───── EXCERPT ─────

1977 airplane crash in Puerto Rico

On 19 December 1977, the 1977 Vieques Air Link crash took place when a Vieques Air Link Britten Norman BN-2A Islander crashed into the waters off the Atlantic Ocean near Vieques, Puerto Rico during a flight from St. Croix, United States Virgin Islands to Vieques.

== Flight ==
The airplane was on an international scheduled flight between St. Croix, United States Virgin Islands and Vieques, Puerto Rico.

== Accident ==
The airplane started experiencing fuel starvation as it was near Vieques. The aircraft's engines flamed out due to the starvation, and the pilot decided to ditch off, or land the plane on the ocean, before the situation became more critical. The airplane crashed at 07:48AM local standard time.

== Passengers and crew ==
There were ten people on board the doomed aircraft, nine of which were passengers and one, its 50-year-old pilot, who was the sole crew member. Of those, five died, all of them passengers. The pilot and four other passengers survived.

─────

APPLY WHAT YOU READ =>
**1)** Name every section heading in the account of the 1977 Vieques Air Link crash.
**2)** Take the account of the 1977 Vieques Air Link crash further, picking up after its final sentence.

───── SUPPLIED RECORDS ─────

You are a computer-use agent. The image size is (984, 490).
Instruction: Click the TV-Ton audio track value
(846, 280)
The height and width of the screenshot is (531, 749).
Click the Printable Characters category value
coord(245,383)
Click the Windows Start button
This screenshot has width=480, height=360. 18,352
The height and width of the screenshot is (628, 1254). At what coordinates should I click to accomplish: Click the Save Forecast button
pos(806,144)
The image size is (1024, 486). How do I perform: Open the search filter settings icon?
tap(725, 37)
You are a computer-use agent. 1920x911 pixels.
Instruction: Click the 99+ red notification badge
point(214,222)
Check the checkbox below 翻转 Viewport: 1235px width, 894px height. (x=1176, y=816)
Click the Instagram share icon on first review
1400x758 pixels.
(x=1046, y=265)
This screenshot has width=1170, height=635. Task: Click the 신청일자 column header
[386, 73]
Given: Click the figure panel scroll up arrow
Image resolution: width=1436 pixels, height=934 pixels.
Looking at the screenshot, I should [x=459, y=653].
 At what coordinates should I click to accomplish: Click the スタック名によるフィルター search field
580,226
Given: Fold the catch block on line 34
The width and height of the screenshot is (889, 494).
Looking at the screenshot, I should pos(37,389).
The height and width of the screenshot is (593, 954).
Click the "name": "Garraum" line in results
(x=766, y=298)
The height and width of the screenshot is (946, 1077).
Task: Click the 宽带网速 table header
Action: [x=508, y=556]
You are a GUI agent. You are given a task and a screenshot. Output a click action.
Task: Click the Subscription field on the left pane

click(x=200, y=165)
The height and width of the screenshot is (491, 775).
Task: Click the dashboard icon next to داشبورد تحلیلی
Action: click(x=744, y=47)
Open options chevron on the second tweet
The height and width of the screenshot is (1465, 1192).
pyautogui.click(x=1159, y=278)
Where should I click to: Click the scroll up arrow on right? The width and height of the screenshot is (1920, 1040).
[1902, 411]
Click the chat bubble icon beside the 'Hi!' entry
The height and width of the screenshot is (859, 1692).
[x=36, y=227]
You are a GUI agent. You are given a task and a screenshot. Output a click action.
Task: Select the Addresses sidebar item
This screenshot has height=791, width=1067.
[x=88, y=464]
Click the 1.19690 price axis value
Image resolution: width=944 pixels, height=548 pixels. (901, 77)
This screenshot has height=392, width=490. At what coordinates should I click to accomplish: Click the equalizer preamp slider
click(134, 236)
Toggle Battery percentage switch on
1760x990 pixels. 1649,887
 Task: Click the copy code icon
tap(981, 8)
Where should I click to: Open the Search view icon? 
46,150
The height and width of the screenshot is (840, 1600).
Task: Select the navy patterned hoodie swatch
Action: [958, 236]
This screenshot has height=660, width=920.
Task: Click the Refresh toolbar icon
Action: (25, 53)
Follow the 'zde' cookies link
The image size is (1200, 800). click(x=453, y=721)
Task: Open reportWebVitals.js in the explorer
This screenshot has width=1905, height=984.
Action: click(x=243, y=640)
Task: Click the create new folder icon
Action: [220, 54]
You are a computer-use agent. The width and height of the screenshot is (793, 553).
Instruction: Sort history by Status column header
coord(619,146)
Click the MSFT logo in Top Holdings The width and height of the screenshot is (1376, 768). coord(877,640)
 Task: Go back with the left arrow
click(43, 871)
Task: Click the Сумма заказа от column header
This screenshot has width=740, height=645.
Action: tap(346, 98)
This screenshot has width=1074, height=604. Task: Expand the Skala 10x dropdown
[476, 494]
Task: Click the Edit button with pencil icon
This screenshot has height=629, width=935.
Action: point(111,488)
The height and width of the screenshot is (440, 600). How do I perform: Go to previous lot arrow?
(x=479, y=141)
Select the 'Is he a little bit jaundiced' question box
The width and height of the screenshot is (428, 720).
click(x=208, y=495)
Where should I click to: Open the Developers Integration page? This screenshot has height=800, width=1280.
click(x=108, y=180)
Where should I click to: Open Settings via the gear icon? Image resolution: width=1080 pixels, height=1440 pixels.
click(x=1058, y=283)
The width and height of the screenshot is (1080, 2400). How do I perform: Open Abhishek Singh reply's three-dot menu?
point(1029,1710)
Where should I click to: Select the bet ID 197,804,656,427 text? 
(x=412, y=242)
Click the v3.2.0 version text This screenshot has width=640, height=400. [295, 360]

─────

PER-TASK ANSWERS =>
**1)** Flight, Accident, Passengers and crew

**2)**
== Investigation ==
The investigation that followed blamed the pilot due to alleged inadequate pre-flight preparation or planning, which later resulted in his mismanagement of the aircraft's available fuel and then the double-engine flame out and subsequent crash.

==Vieques Air Link Flight 901A==
Approximately seven years later, another Vieques Air Link islander, flying as Vieques Air Link Flight 901A, crashed near the same place after suffering engine problems too, flying a similar route but in the opposite direction.